**Problem to solve**
From the entries below, return exactly the lines beginning at the one that contains "The image size is (2576, 1265)." and ending at the one that contains "Given: Open Configuration wrench icon", both of them included, and only those lines.

-- Provided material follows --

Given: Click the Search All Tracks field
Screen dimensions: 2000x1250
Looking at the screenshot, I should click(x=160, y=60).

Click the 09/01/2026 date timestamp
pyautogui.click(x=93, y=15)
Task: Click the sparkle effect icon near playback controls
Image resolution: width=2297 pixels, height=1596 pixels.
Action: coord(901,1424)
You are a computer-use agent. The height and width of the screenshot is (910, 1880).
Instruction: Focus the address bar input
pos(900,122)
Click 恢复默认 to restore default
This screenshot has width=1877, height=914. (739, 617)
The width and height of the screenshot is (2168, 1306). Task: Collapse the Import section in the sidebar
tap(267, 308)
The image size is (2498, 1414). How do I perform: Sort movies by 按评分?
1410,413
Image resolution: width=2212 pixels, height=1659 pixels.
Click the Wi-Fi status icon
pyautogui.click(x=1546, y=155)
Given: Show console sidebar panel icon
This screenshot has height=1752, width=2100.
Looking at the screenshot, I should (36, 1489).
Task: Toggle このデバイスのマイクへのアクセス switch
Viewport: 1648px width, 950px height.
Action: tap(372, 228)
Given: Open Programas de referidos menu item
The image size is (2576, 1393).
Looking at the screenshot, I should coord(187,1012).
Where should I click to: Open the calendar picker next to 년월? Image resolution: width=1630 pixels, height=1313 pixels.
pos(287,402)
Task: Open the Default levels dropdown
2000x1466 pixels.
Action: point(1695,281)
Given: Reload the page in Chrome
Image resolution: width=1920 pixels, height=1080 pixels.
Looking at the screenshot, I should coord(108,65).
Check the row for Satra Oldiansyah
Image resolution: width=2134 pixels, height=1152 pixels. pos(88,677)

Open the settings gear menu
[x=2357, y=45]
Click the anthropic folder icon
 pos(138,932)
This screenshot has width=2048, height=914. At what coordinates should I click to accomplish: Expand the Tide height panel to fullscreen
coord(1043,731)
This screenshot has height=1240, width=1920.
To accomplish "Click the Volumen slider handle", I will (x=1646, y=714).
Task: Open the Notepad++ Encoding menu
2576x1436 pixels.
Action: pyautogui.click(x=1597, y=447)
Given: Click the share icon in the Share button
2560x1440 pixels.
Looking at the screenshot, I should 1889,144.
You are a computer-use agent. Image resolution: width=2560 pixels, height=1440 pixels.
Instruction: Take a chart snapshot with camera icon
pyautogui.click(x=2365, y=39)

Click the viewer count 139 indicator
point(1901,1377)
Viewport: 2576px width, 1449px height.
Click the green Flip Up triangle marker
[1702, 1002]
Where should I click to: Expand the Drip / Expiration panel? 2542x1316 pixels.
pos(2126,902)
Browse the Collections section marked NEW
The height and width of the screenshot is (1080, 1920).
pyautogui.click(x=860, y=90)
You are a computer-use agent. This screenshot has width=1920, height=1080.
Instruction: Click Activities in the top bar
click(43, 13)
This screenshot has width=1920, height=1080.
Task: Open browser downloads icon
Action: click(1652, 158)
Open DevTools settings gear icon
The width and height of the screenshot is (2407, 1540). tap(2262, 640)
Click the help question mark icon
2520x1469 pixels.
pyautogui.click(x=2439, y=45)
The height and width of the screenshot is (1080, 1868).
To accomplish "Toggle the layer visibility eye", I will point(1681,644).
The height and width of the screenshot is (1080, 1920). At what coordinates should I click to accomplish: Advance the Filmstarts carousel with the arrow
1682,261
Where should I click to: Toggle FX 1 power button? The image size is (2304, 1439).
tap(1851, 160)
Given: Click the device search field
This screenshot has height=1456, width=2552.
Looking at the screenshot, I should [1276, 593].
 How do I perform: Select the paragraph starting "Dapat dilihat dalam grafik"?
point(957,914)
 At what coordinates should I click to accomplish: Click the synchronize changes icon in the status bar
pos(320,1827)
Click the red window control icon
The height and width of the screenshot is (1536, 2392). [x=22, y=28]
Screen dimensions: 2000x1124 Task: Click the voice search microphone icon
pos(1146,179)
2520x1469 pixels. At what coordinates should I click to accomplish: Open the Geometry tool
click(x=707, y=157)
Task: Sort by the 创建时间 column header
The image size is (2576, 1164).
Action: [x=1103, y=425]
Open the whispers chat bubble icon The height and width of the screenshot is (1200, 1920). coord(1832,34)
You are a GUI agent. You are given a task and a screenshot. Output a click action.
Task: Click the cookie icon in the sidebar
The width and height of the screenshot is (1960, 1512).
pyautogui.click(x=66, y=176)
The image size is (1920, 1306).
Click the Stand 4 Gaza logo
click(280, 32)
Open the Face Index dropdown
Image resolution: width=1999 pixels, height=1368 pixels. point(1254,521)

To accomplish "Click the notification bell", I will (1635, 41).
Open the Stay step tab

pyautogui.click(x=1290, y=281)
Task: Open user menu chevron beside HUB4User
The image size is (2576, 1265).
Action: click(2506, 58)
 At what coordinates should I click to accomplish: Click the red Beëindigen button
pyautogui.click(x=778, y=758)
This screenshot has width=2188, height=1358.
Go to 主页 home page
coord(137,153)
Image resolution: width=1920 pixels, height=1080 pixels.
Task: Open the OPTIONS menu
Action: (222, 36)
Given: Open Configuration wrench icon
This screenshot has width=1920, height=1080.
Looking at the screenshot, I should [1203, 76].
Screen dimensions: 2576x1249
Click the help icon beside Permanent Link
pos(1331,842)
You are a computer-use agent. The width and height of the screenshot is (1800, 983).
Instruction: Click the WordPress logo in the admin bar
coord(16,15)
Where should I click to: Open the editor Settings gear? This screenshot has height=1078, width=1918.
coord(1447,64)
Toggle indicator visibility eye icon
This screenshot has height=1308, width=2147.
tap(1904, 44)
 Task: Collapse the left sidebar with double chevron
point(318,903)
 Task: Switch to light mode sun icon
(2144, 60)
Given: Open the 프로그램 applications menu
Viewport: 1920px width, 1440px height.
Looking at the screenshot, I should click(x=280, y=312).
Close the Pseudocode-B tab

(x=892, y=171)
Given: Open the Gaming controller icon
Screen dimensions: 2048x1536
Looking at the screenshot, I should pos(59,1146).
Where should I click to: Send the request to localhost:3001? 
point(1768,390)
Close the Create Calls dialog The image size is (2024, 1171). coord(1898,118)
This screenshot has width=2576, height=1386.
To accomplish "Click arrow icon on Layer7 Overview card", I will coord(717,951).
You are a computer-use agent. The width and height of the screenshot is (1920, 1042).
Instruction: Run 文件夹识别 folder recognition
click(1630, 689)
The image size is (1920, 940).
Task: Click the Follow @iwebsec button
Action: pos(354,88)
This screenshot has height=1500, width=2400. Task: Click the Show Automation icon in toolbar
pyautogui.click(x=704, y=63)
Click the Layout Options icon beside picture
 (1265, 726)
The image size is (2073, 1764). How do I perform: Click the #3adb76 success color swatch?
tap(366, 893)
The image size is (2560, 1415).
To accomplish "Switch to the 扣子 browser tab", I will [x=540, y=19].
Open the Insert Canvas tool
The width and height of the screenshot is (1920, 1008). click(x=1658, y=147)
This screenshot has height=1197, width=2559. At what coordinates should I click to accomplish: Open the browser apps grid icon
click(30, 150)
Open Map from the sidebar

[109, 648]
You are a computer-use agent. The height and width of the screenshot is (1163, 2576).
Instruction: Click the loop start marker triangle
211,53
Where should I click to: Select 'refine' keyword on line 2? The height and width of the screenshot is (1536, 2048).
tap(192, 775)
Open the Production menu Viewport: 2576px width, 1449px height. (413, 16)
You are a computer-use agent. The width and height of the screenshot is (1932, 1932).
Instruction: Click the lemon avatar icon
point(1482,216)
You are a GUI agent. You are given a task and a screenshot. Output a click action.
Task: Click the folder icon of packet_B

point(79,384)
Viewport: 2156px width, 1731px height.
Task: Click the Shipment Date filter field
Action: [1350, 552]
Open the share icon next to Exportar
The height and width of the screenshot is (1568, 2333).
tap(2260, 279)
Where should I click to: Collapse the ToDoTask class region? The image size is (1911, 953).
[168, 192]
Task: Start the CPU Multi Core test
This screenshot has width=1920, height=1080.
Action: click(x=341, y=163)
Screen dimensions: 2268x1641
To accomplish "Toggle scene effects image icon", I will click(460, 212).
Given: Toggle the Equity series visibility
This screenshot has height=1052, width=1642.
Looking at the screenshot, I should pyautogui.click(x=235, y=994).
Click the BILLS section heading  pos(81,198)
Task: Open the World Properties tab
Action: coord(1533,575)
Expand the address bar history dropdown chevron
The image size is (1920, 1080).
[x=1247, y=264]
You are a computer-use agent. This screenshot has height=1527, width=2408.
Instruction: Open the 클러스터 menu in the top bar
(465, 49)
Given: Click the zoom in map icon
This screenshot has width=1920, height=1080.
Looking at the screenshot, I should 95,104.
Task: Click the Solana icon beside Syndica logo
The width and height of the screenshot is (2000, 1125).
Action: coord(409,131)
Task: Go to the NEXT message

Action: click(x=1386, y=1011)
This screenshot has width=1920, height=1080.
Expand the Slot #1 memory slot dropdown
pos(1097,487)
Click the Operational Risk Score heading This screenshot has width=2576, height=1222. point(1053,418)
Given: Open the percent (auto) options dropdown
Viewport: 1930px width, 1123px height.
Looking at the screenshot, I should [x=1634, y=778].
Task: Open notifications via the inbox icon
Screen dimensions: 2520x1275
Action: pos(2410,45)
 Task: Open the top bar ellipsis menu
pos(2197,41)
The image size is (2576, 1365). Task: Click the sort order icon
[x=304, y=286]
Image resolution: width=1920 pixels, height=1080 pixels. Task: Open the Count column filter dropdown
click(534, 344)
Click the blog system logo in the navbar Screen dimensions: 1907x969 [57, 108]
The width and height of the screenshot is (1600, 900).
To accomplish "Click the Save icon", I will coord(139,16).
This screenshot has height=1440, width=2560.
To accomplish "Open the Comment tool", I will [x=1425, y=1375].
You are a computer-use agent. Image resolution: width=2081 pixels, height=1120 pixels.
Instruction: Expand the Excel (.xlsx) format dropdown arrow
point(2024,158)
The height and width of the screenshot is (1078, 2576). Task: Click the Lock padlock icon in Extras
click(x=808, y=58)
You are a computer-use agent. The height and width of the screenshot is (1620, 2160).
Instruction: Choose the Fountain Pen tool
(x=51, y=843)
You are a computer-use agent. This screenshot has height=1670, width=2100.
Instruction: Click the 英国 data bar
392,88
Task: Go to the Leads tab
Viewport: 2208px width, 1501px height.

-- Provided material concluded --

**Exercise answer**
The image size is (2576, 1265).
Action: click(2506, 58)
 At what coordinates should I click to accomplish: Click the red Beëindigen button
pyautogui.click(x=778, y=758)
This screenshot has width=2188, height=1358.
Go to 主页 home page
coord(137,153)
Image resolution: width=1920 pixels, height=1080 pixels.
Task: Open the OPTIONS menu
Action: (222, 36)
Given: Open Configuration wrench icon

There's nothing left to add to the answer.